In 1991, just as the Soviet Union was collapsing, Khrushcheva went to the United States, where she earned a degree in comparative literature at Princeton University. She now teaches international affairs at the New School in New York. At a 1999 exhibition at the New York Public Library, "Nabokov Under Glass," honoring the 100th anniversary of his birth, the writer's notebooks, with their constant, organic interchange between Russian and English, captivated Khrushcheva.

"Those who live in several languages know, and at times can almost sense, how their minds wander not between words but between worlds," she writes of the experience, so close to her own. "Nabokov is me!"

Nabokov, who as a member of the well-educated Russian gentry was trilingual, wrote his first works in Russian, then switched to English and translated some of his own books, including "Lolita."

In a Nabokovian twist, Khrushcheva wrote her books in parallel - in English and Russian - with some variation based on cultural context. The conversations with the statue of Nabokov in the English-language version were jarring to her American editor and moved up closer to the beginning of the book, where they were explained, said Khrushcheva, while the Russian editor had no problem with the long passages quoting Nabokov in English.

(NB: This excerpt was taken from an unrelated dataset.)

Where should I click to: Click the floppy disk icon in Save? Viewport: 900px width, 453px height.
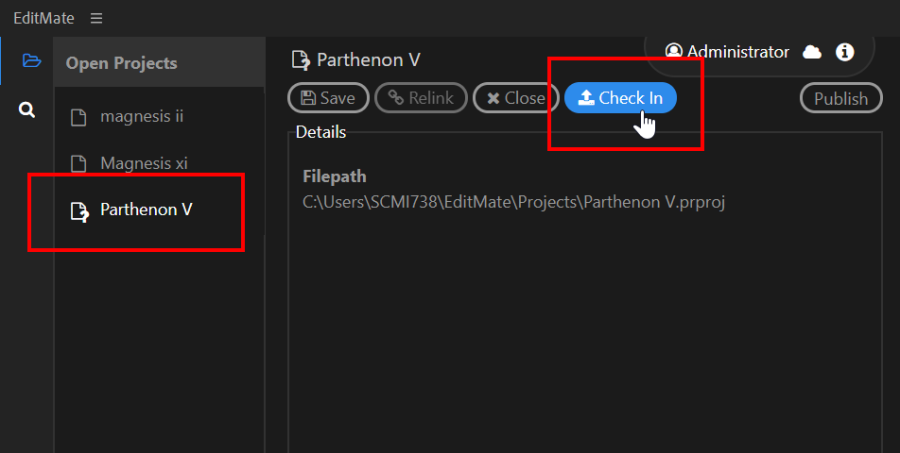point(308,98)
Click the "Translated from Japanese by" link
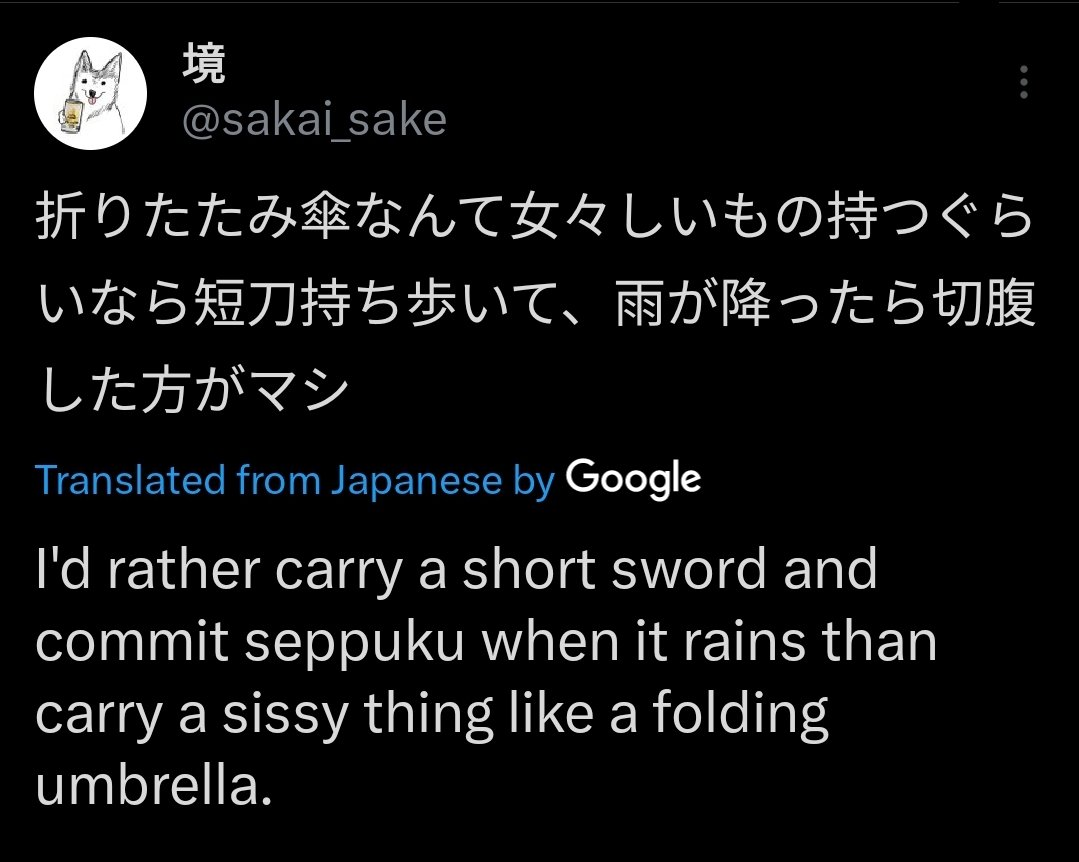Image resolution: width=1079 pixels, height=862 pixels. [295, 481]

In "Imagining Nabokov," her literary and political interests have converged. Khrushcheva lectured on the book last month in London at the Royal Society of Arts and Pushkin House.

Khrushcheva outlines the way responses to Nabokov changed under Vladimir Putin's presidency. In 2001, she taught a course called "Nabokov and Us" at Moscow State University and found that the "post-postcommunist new-century kids" in her class had wholeheartedly embraced Nabokov's worldview, calling him "our Pushkin."

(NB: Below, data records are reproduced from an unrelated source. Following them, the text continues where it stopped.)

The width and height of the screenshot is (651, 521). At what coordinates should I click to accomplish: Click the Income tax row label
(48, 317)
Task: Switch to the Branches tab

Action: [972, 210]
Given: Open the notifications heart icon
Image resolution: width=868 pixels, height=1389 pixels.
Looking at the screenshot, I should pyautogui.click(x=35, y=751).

By 2006, she writes, young listeners at her lecture at the Nabokov Museum in St. Petersburg responded by downplaying Nabokov's social and political significance, saying that Russia was strong enough to find its own way.

But there are signs of a new openness to Nabokov. Elena Nemirovskaya, the founder and director of the Moscow School of Political Studies, which runs seminars about civil society, was impressed by Khrushcheva's book and invited her to lecture there on June 12, Russia's independence day.

"This book shows that through the wonderful language of Nabokov, the modern embodiment of genius of the Russian language, we can read how language forms identity," Nemirovskaya said.

Nabokov's transition from Russian to English marked a quest for personal responsibility, she added. "I make a choice and I want to realize my freedom and answer for it."

Nabokov, after years of writing in English, compared his Russian language to "frozen strawberries."

Sergei Sulimsky, a Moscow-born lawyer and Nabokov enthusiast who is based in London and commutes between the two cities, wrote by e-mail: "The taste of the frozen strawberry on the tip of my tongue still keeps me going as distinctively Russian through my English odyssey and helps me to feel not as conspicuous reading a Penguin paperback of 'Ada' on the Moscow underground.

"Nabokov taught us how to remain Russian without Russia."